Dengan mata berkaca-kaca, Awank mengaku sejak awal pertandingan antara PSS dan PSIS tidak berjalan fair play, bahkan managemen PSS meminta kepada seluruh pemainnya agar tidak menang melawan PSIS.
“Klimaksnya beberapa pemain melakukan gol bunuh diri termasuk saya. Waktu itu, semua pemain diminta mengalah,” katanya, Jumat (11/1/2019).
Atas kasus tersebut awank dijatuhi hukuman seumur hidup dilarang bermain sepak bola profesional oleh PSSI. Kini, setelah empat tahun berlalu, Awank meminta agar PSSI mencabut hukuman tersebut karena dianggap sangat membenani moral dirinya dan keluarga. Apalagi, pelatih PSS saat itu yang juga dapat vonis sudah bebas. “Anak saya yang masih SD sering diolok-olok temannya karena kasus tersebut,” ucapnya.

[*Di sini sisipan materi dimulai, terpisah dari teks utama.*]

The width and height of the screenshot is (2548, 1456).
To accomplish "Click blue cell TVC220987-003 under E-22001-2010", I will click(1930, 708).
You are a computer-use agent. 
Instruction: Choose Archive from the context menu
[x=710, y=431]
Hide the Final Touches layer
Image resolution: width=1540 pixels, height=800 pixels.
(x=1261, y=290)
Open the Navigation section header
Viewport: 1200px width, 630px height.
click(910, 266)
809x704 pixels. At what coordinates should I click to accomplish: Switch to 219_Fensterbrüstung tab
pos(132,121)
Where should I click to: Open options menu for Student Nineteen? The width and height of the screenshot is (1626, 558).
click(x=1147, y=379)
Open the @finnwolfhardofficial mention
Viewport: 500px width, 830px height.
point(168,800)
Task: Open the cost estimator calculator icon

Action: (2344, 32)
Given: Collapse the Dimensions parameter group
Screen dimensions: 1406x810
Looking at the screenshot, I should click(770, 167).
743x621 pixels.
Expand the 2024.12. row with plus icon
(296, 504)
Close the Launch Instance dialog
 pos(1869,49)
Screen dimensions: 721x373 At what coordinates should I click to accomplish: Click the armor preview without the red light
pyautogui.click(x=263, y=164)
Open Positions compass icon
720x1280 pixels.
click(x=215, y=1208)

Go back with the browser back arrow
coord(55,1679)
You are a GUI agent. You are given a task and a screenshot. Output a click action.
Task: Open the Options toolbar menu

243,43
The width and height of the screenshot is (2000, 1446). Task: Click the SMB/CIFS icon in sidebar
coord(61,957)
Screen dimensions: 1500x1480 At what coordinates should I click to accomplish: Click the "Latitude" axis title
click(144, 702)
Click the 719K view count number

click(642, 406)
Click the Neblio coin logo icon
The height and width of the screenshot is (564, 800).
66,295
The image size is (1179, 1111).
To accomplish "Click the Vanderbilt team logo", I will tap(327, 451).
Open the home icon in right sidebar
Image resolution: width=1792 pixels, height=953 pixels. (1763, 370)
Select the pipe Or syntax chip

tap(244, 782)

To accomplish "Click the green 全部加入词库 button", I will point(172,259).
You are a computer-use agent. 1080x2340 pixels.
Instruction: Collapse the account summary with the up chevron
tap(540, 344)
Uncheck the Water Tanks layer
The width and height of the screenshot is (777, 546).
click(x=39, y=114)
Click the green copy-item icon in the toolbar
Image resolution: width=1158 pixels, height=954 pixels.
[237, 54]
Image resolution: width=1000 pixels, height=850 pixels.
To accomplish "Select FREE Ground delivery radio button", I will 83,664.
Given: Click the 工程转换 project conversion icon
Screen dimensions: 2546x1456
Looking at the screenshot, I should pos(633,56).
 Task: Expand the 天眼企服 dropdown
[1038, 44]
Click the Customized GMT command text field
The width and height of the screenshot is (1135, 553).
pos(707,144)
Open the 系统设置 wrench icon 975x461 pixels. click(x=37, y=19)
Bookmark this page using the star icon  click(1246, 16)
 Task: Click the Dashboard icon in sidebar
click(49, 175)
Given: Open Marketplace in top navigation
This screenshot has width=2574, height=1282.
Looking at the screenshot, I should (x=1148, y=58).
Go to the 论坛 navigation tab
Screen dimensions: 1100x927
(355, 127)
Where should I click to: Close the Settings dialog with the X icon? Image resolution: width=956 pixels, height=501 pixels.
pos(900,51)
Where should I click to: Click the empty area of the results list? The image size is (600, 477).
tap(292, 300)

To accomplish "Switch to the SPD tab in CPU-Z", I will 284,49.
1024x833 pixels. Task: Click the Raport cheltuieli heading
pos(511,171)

Awank mengaku siap kembali dipanggil PSSI ataupun Satgas Anti-Mafia Bola Mabes Polri untuk mengklarifikasi sepak gola gajah antara PSS dan PSIS.
Pemain yang pernah merumput bersama Persitema Temanggung tersebut juga mengaku tidak pernah menerima uang suap sepeser pun dalam pertandingan tersebut.